So that’s a capsule version of the U.S. story. I offer it here not because I think it can be directly replicated in Australia but, first, because I think it offers hope-here’s a story of progress in addressing the gaps-and second, because I think there may be lessons or principles within that story that are helpful.
But what about Australia? I’m sure the last thing you want is some nerd academic from the United States showing up here and claiming to know what you should do, and I do not wish to play that role. My knowledge of Indigenous issues is heavily reliant on US and Canadian experience; as I’ve said elsewhere, others, more knowledgeable than I am, will have to judge the relevance of that experience to the Australian case.
But those who invited me to do this lecture asked me to reflect a bit on what I’ve seen and heard here, on this visit and others, and to say what I think. So I want to share some thoughts about the current policy situation here, things that have caught my attention. Perhaps I have zeroed in on them because they seem uncomfortably familiar from the U.S. experience. But in any case, here’s what I see.
When I talk about the governance system of an Indigenous nation or community or organization, I refer to the principles and mechanisms by which the will of that community is translated into sustained, organized action. I don’t propose this as necessarily the best definition, but it is what I mean when I talk about Indigenous governance.
If you think of governance in those terms, then it turns out to be a critical feature of everything communities or nations attempt to do. I have heard conversations in Australia about where government and others ought to invest time and dollars in the effort to close the gaps. Should we invest in education? Maybe in health? Should it be housing? Perhaps governance? Maybe financial literacy?
Governance, in these discussions, becomes simply one of a number of options.
But investments in education or health or housing or dozens of other things are unlikely to pay off without a capable governance system in place that can translate plans into action, priorities into concrete strategies, commitments into behaviour, and so forth. Governance is not one of a number of silos standing out there in the Indigenous world. It is a foundation of effective action across the board.
The tendency then is to say, well, yes, we need a capable governance system. There isn’t one there now, so let’s stick one in there. And the result is Government, or somebody, going into communities and saying, you need good governance and here’s the good governance system you need. But governance, conceived in the terms I’ve proposed, is not simply a managerial regime set up to administer programs or clean up the trash. That’s only part of what governance is about. It is an expression of the people’s vision of what kind of community they are, of the relationships within that community that they value and want to sustain, of the ways they feel decisions should be made and people should be treated, of their place in the world around them. This is one of the reasons why external impositions of governmental form have such a poor history of success around the world. They cannot capture the allegiance of the community because they do not express the community’s own vision of what governance should be and do.

### WRITTEN REQUEST
In the lecture excerpt on Indigenous governance, how does the speaker define the governance system of an Indigenous nation, community, or organization?

### COLLECTED DATA
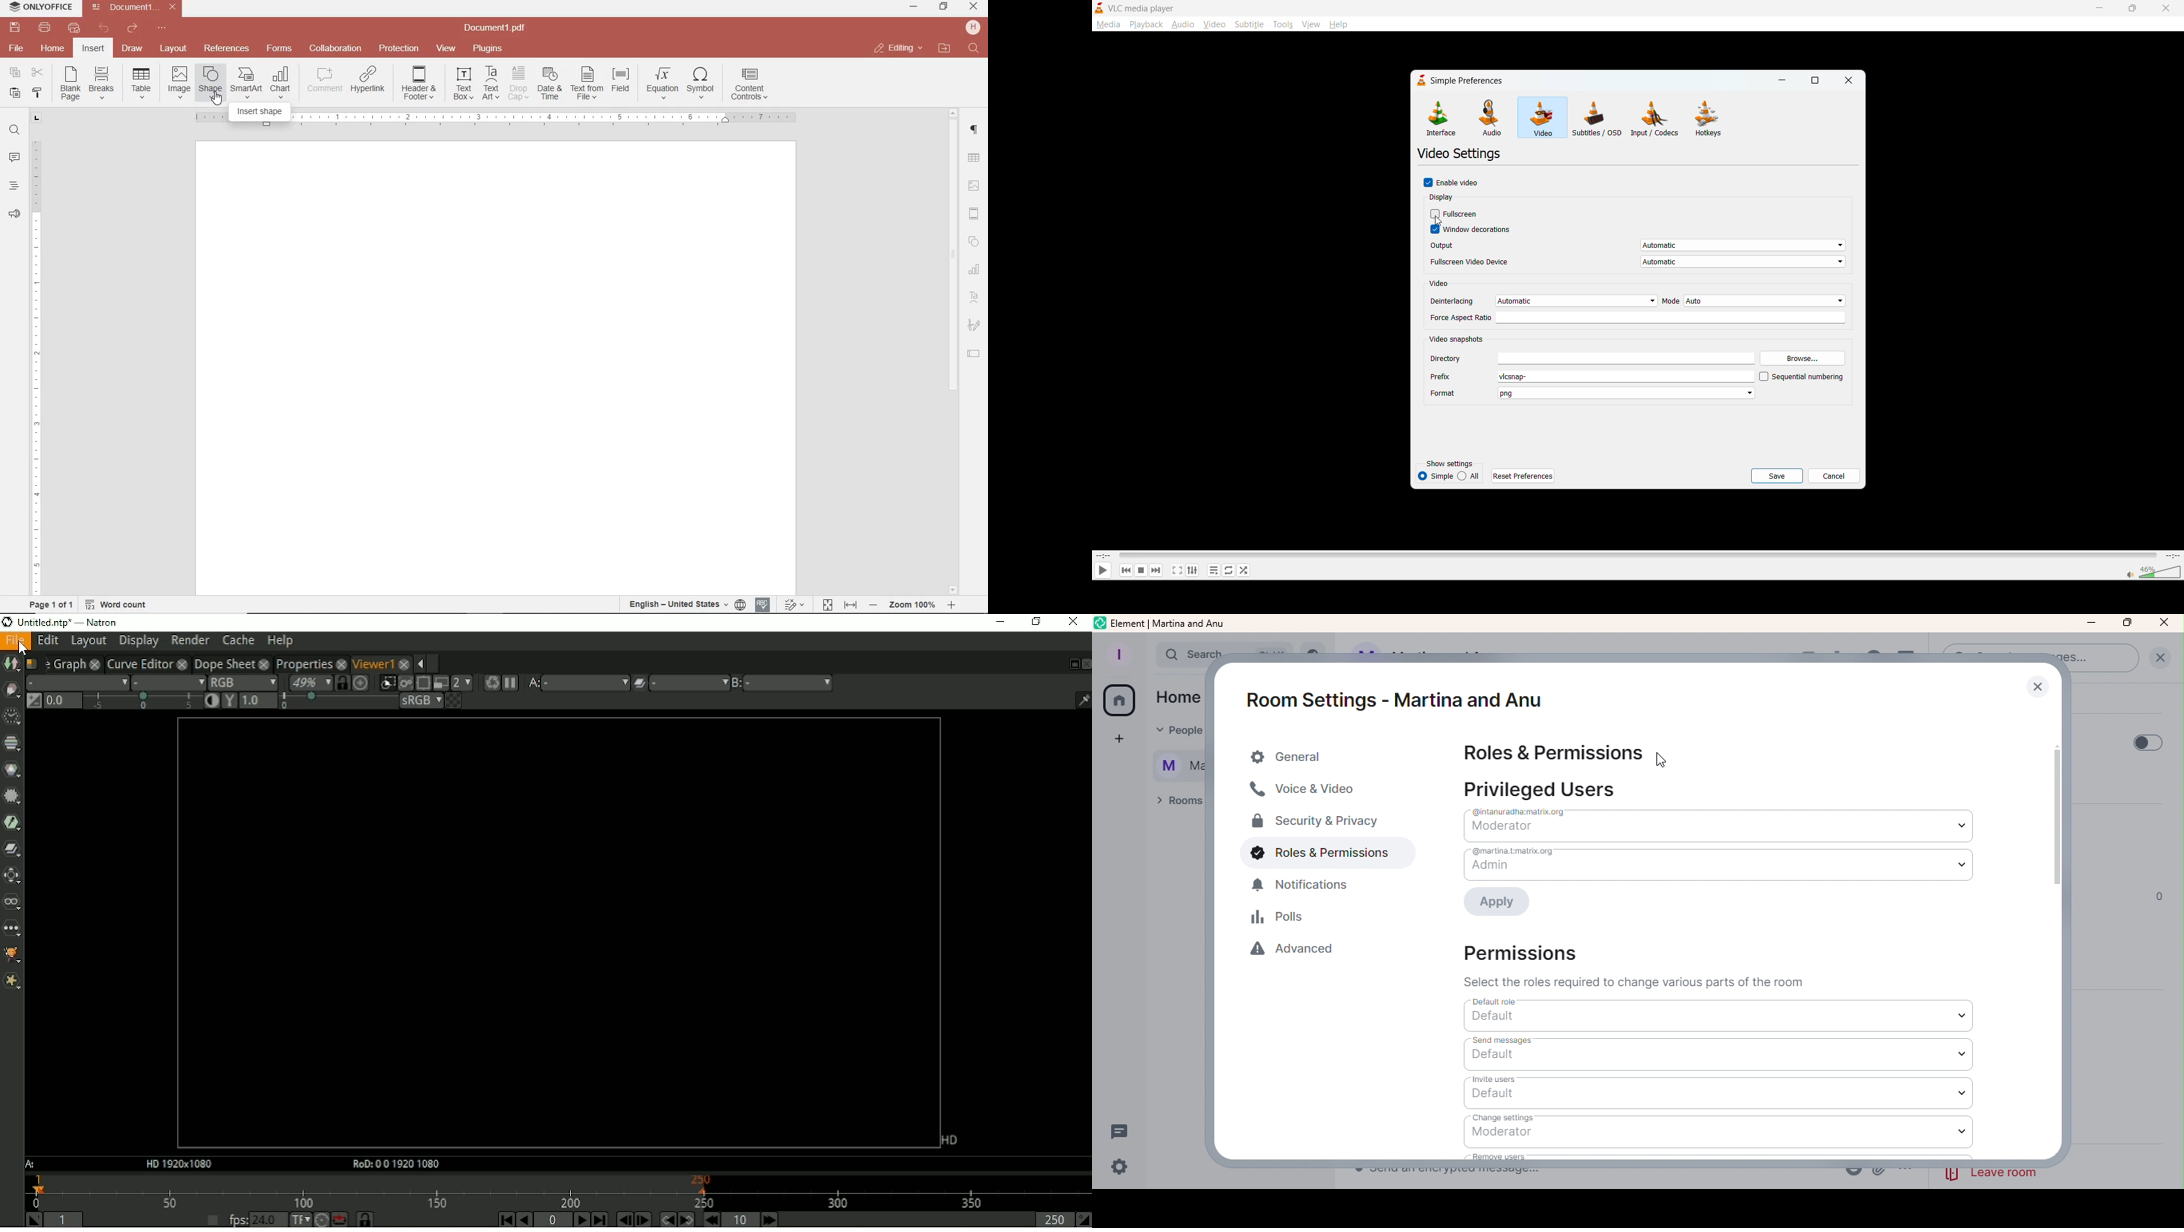 Image resolution: width=2184 pixels, height=1232 pixels. I want to click on feedback & support, so click(15, 215).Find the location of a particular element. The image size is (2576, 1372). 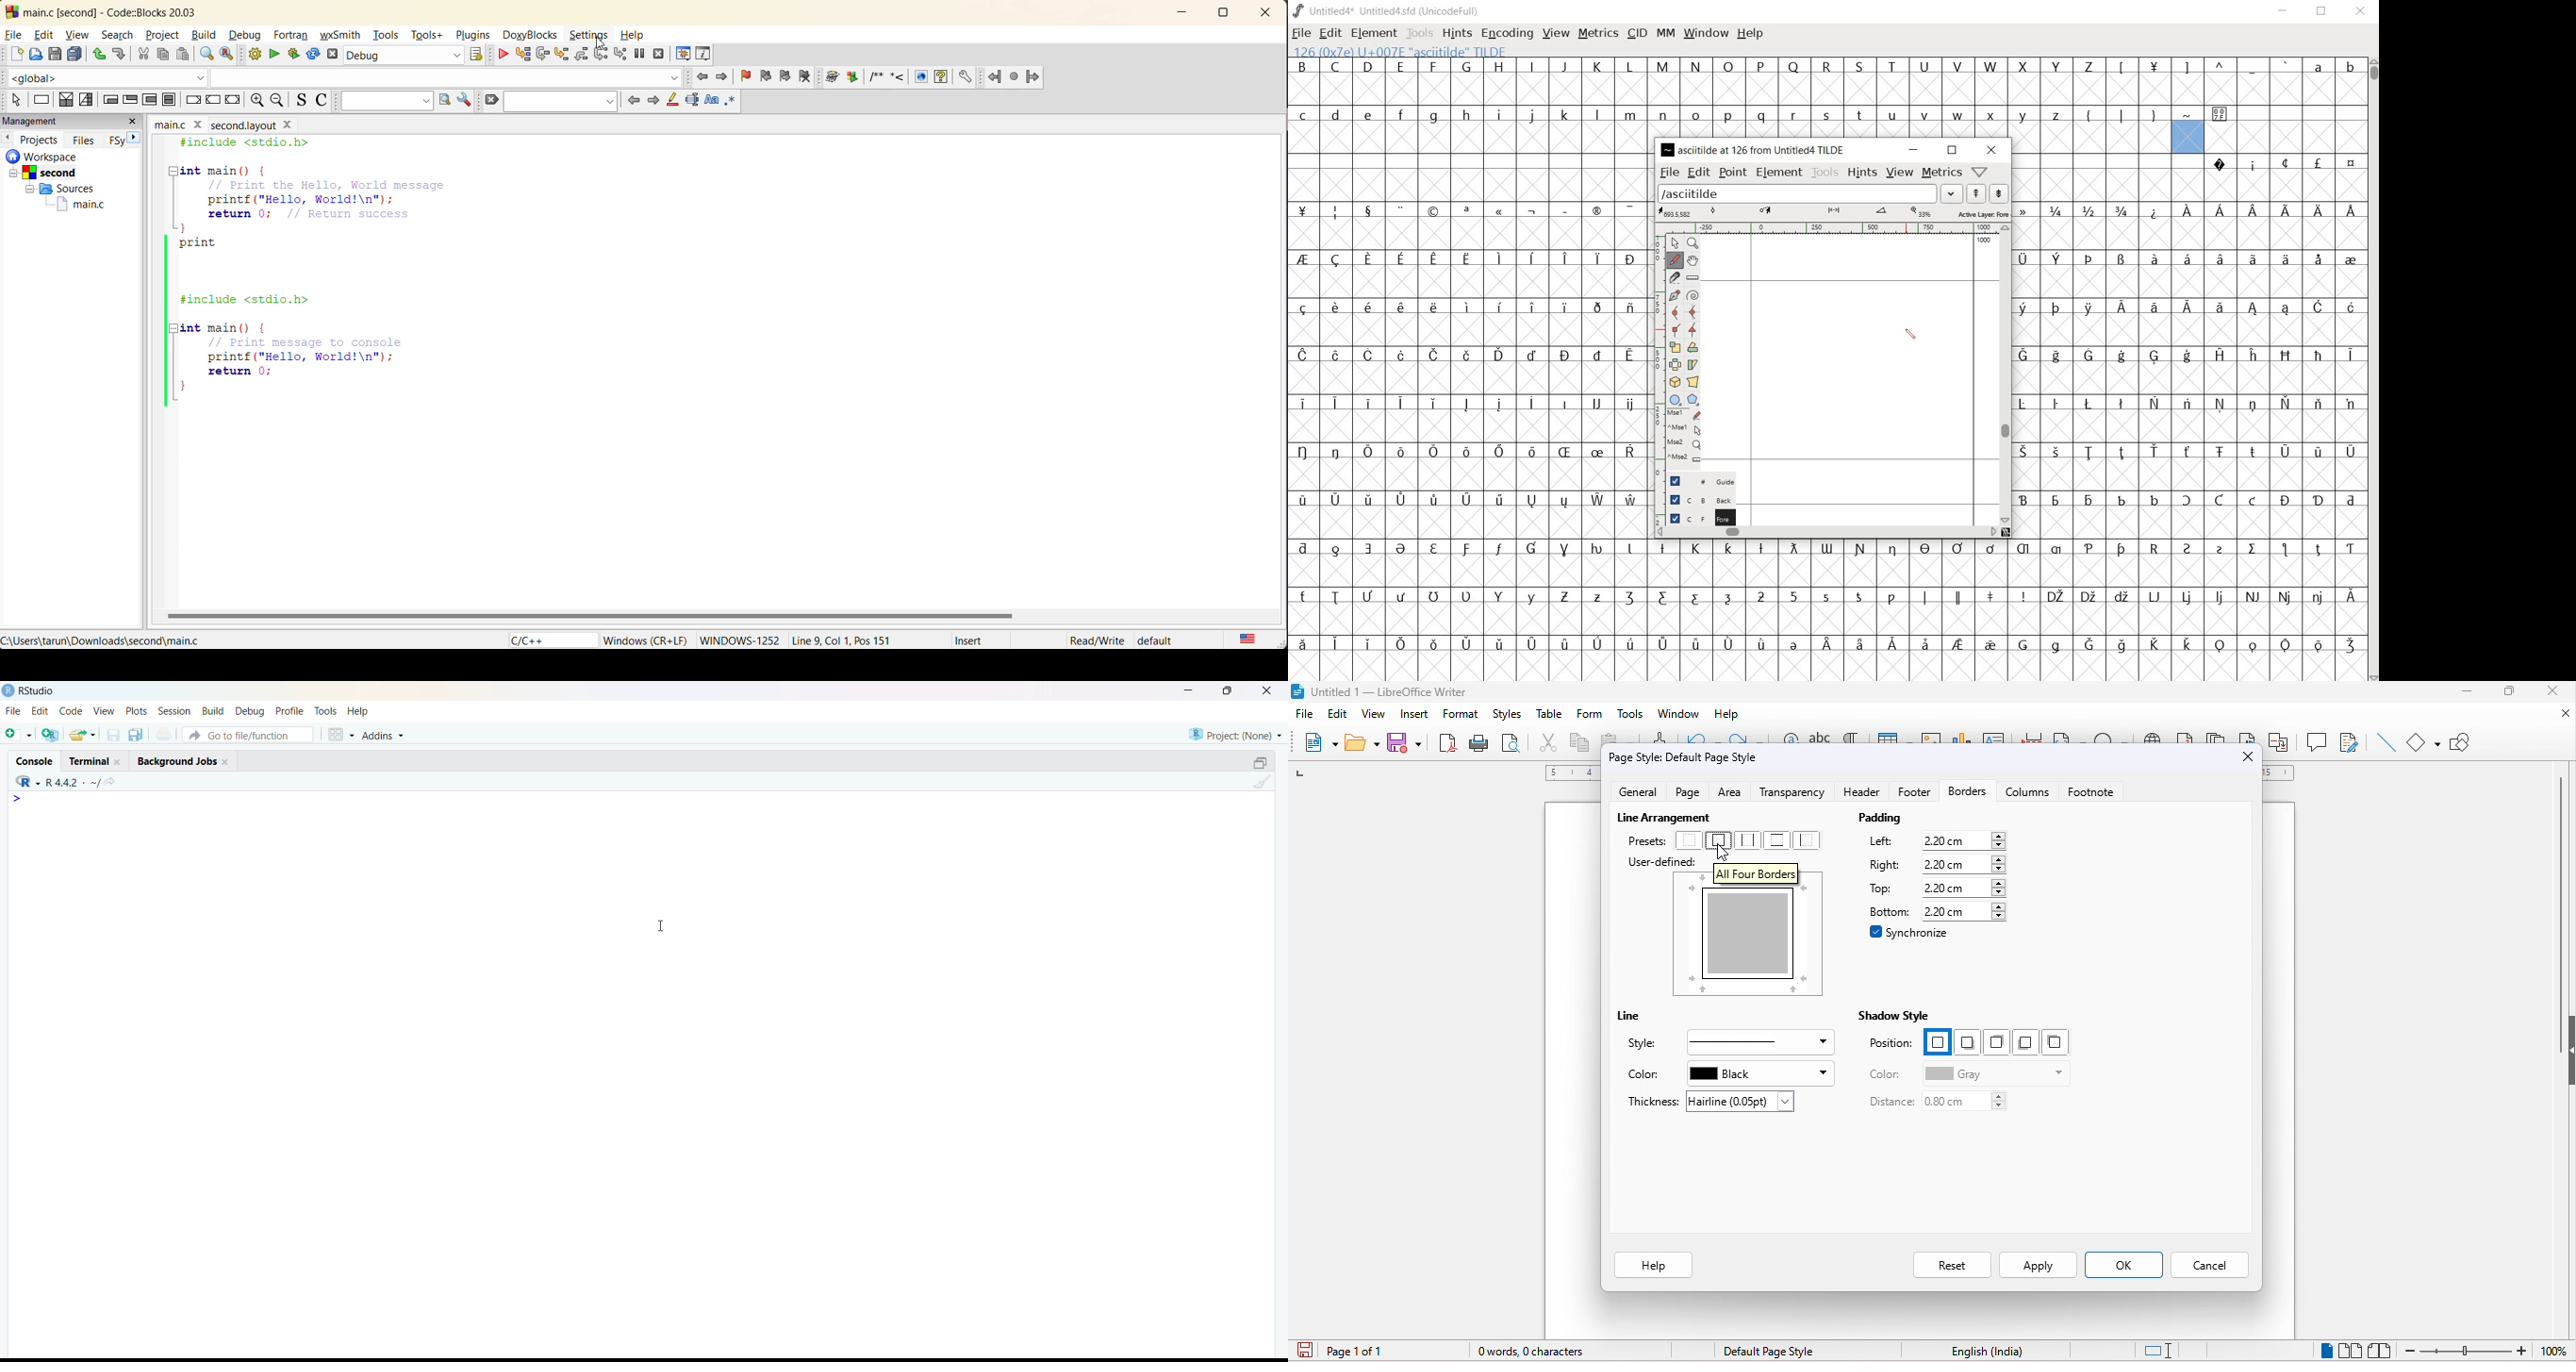

horizontal scroll bar is located at coordinates (593, 614).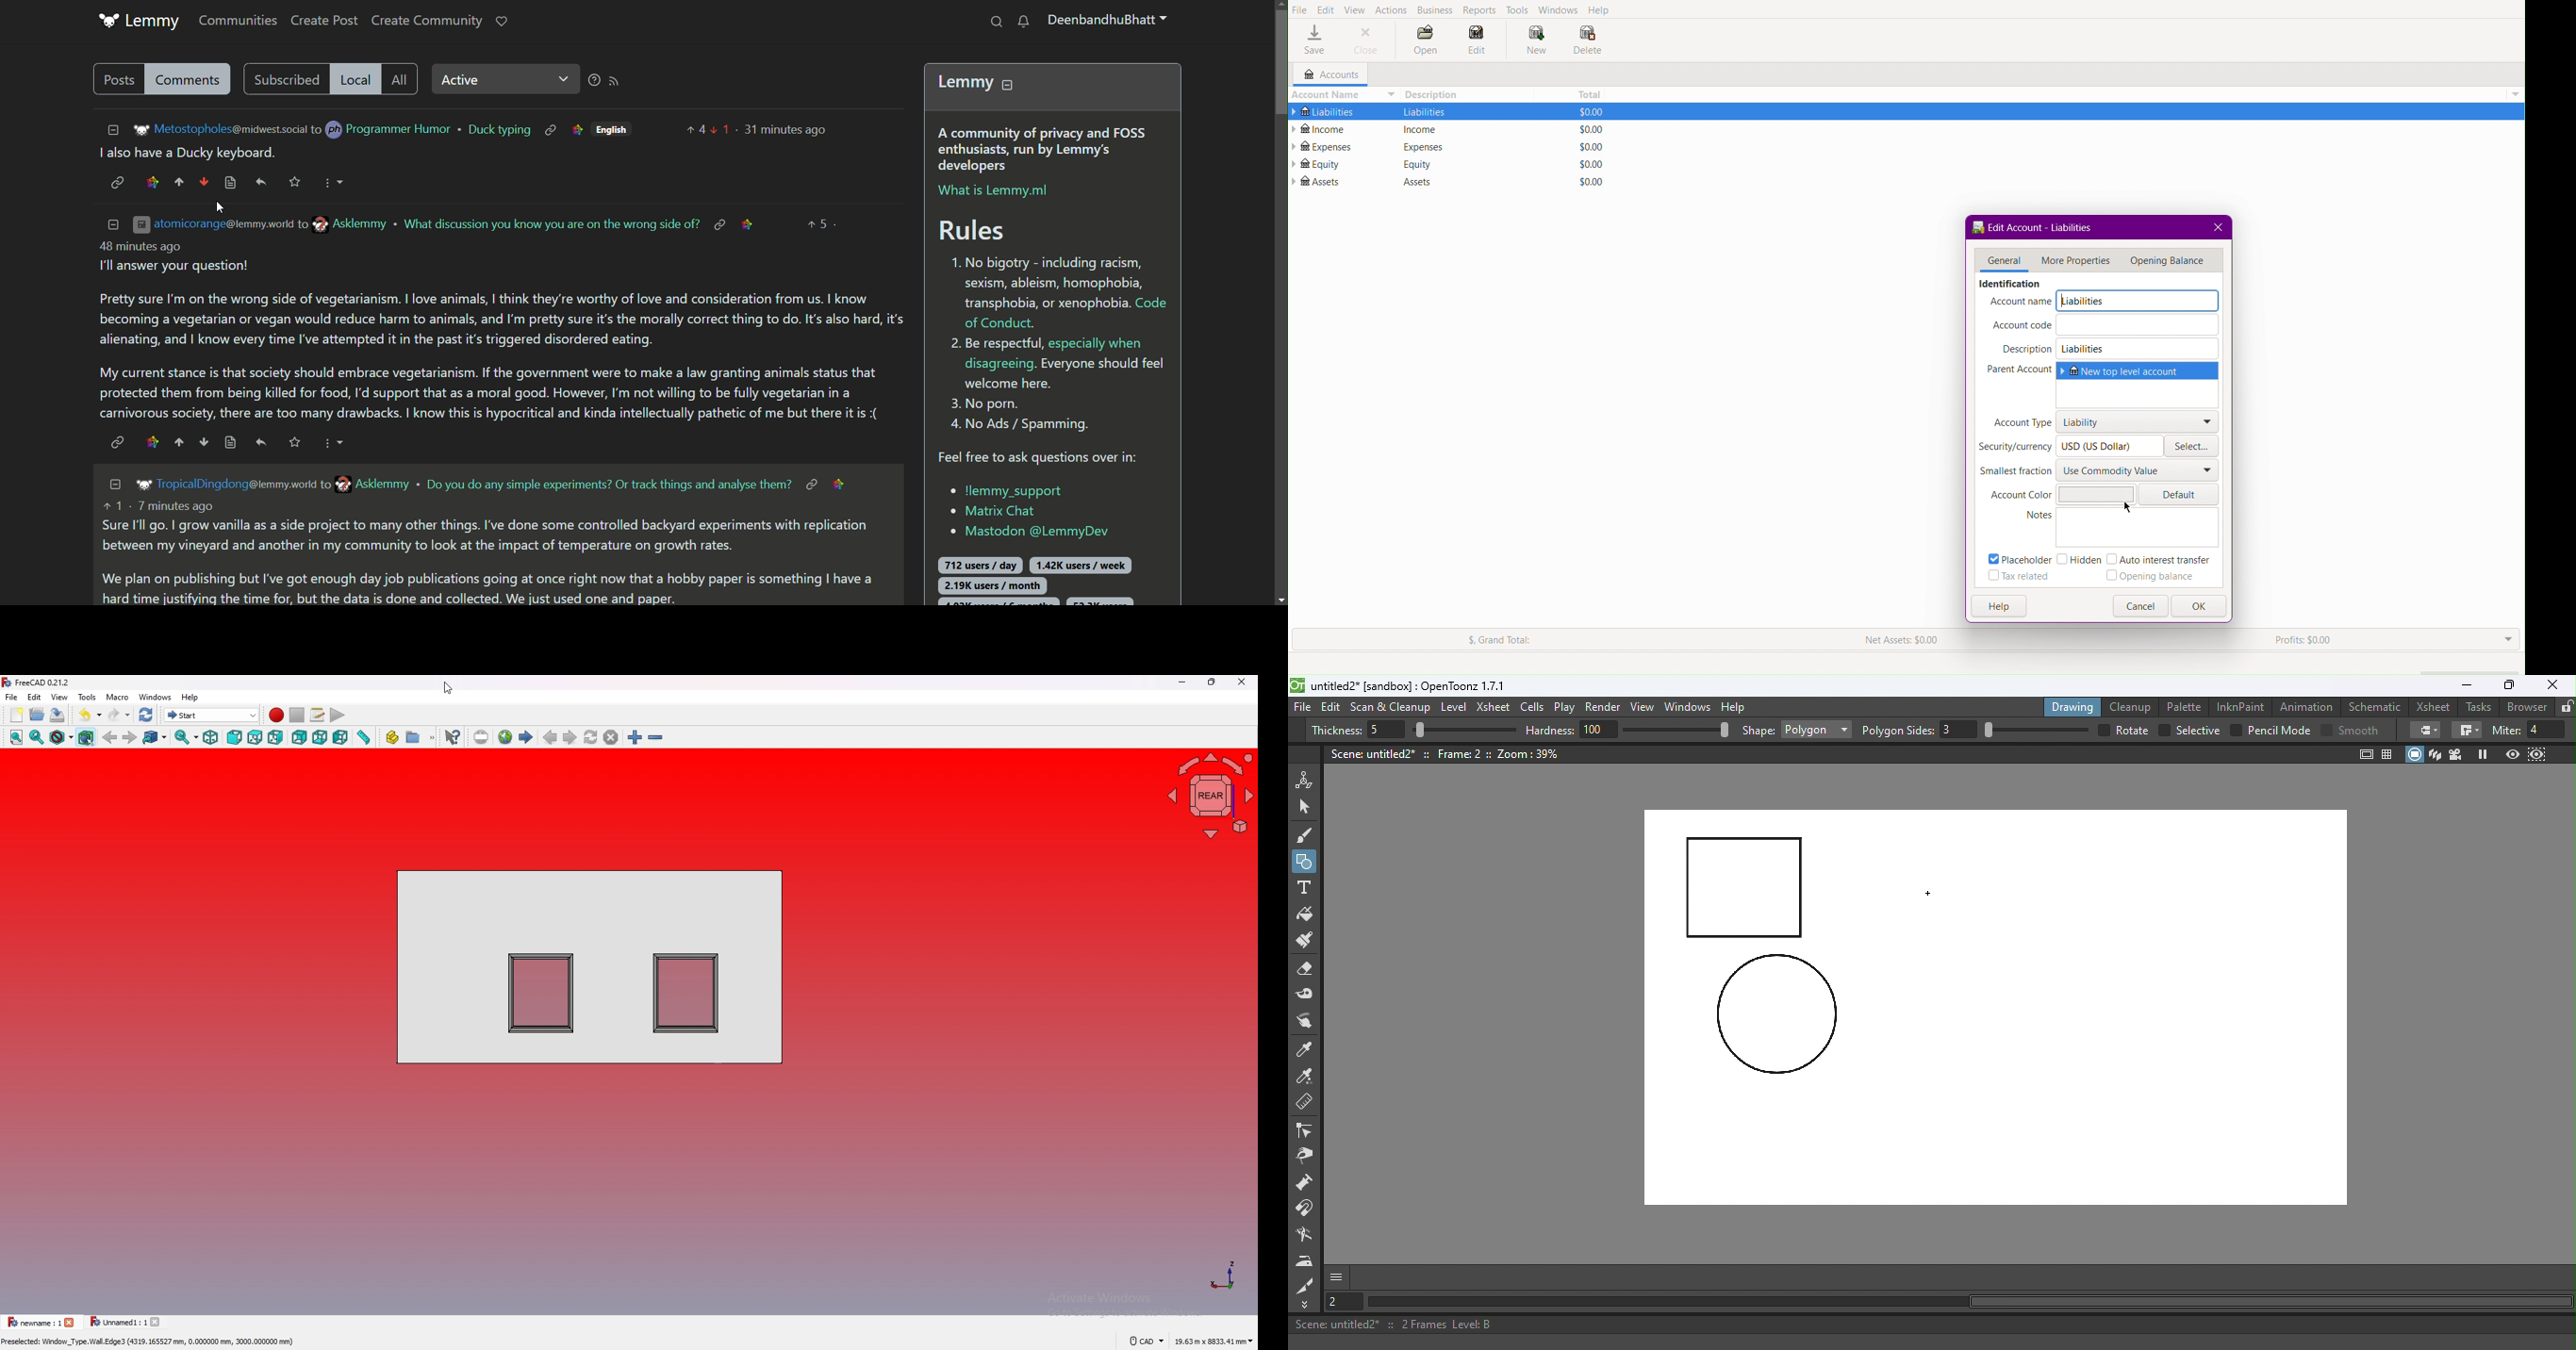 The height and width of the screenshot is (1372, 2576). Describe the element at coordinates (212, 714) in the screenshot. I see `change workbench` at that location.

### SOLVED EXERCISE
It is the principles and mechanisms by which the will of that community is translated into sustained, organized action.